Be a part of our each day and weekly newsletters for the most recent updates and unique content material on industry-leading AI protection. Study Extra
Hugging Face at present introduced it has acquired Seattle-based XetHub, a collaborative improvement platform based by former Apple researchers to assist machine studying groups work extra effectively with giant datasets and fashions.
Whereas the precise worth of the deal stays undisclosed, CEO Clem Delangue stated in an interview with Forbes that that is the biggest acquisition the corporate has made to date.
The HF crew plans to combine XetHub’s know-how with its platform and improve its storage backend, enabling builders to host extra giant fashions and datasets than presently doable — with minimal effort.
“The XetHub team will help us unlock the next 5 years of growth of HF datasets and models by switching to our own, better version of LFS as a storage backend for the Hub’s repos,” Julien Chaumond, the CTO of the corporate, wrote in a weblog submit.
What does XetHub carry to Hugging Face?
Based in 2021 by Yucheng Low, Ajit Banerjee and Rajat Arya, who labored on Apple’s inner ML infrastructure, XetHub made a reputation for itself by offering enterprises with a platform to discover, perceive and work with giant fashions and datasets.
The providing enabled Git-like model management for repositories going as much as TBs in measurement, permitting groups to trace adjustments, collaborate and preserve reproducibility of their ML workflows.

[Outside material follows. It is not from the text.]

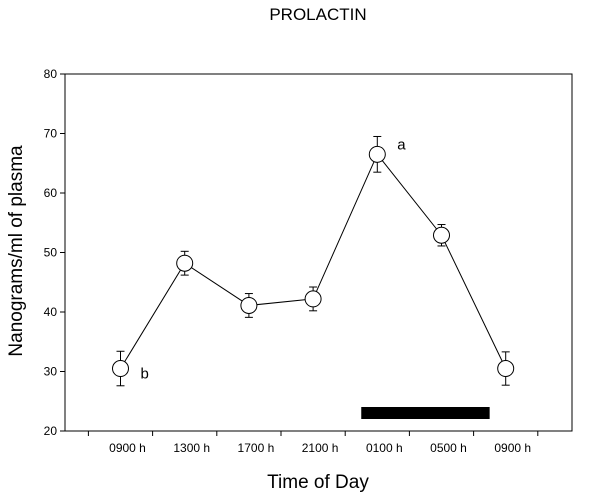 Image resolution: width=600 pixels, height=495 pixels. Describe the element at coordinates (320, 448) in the screenshot. I see `x-tick-label: 2100 h` at that location.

Throughout these three years, XetHub drew a sizeable buyer base, together with main names like Tableau and Collect AI, with its skill to deal with advanced scalability wants stemming from consistently rising instruments, recordsdata and artifacts. It improved storage and switch processes utilizing superior methods like content-defined chunking, deduplication, instantaneous repository mounting and file streaming.
Now, with this acquisition, the XetHub platform will stop to exist and its knowledge and mannequin dealing with capabilities will come to the Hugging Face Hub, upgrading the mannequin and dataset sharing platform with a extra optimized storage and versioning backend.

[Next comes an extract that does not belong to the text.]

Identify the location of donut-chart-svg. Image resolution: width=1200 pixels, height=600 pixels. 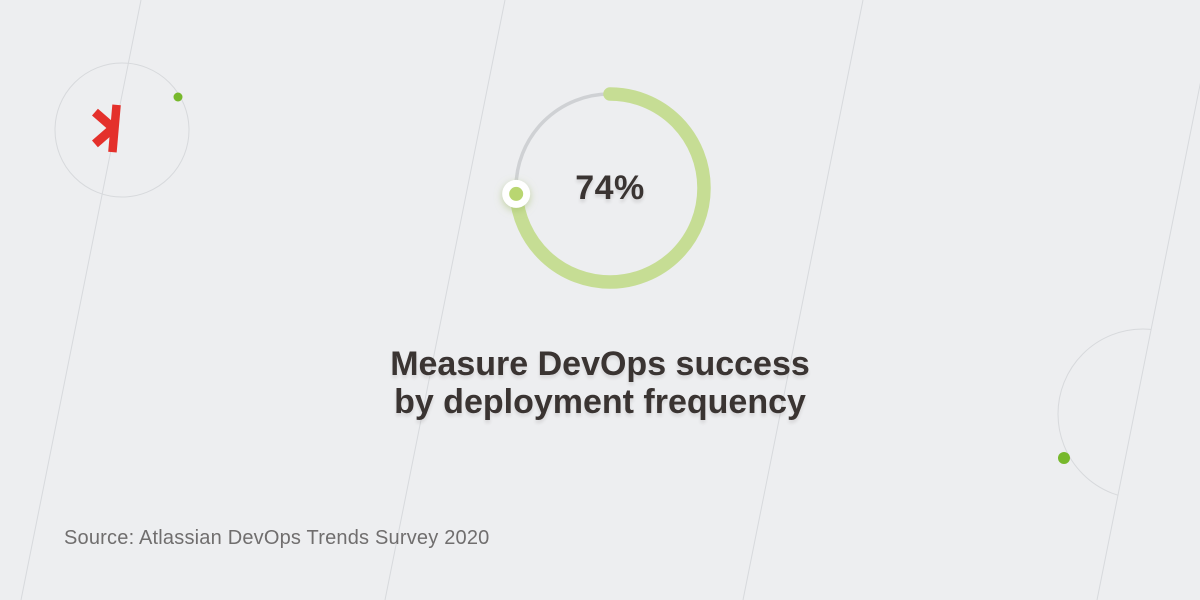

On the storage entrance, the HF Hub presently makes use of Git LFS (Giant File Storage) because the backend. It launched in 2020, however Chaumond says the corporate has lengthy identified that the storage system wouldn’t be sufficient after one level given the consistently rising quantity of huge recordsdata within the AI ecosystem. It was a superb level to begin off, however the firm wanted an improve, which is able to include XetHub.
At present, the XetHub platform helps particular person recordsdata bigger than 1TB with the whole repository measurement going nicely above 100TB, making a significant improve over Git LFS which solely helps a most of 5GB of file measurement and 10GB of repository. This may allow the HF Hub to host even bigger datasets, fashions and recordsdata than presently doable.

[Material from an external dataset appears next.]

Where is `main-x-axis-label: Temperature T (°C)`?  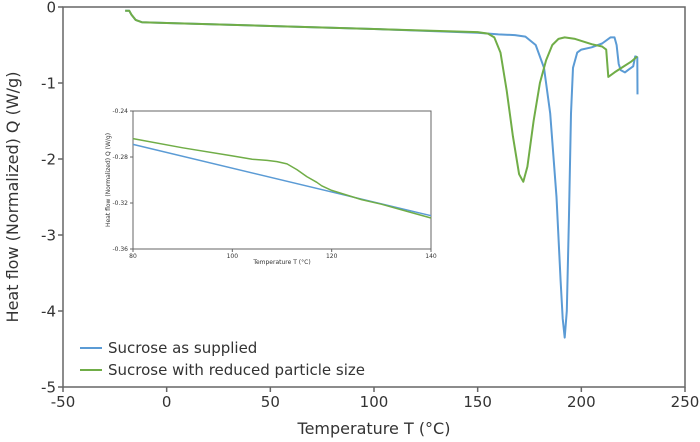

On prime of this, XetHub’s further storage and switch options will make the package deal much more profitable.
As an example, the content-define chunking and deduplication capabilities of the platform will let customers add choose chunks of recent rows in case of a dataset replace somewhat than re-uploading the entire set of recordsdata once more (which takes plenty of time). The identical would be the case for mannequin repositories.
“As the field moves to trillion parameters models in the coming months (thanks Maxime Labonne for the new BigLlama-3.1-1T ?) our hope is that this new tech will unlock new scale both in the community and inside of enterprise companies,” the CTO famous. He additionally added that the businesses will work intently to launch options geared toward serving to groups collaborate on their HF Hub property and monitor how they’re evolving.
At present, the Hugging Face Hub hosts 1.3 million fashions, 450,000 datasets and 680,000 areas, totaling as a lot as 12PB in LFS.
It will likely be attention-grabbing to see how this quantity grows with the improved storage backend, permitting help for bigger fashions and datasets, coming into play. The timeline for the mixing and launch of different supporting options stays unclear at this stage.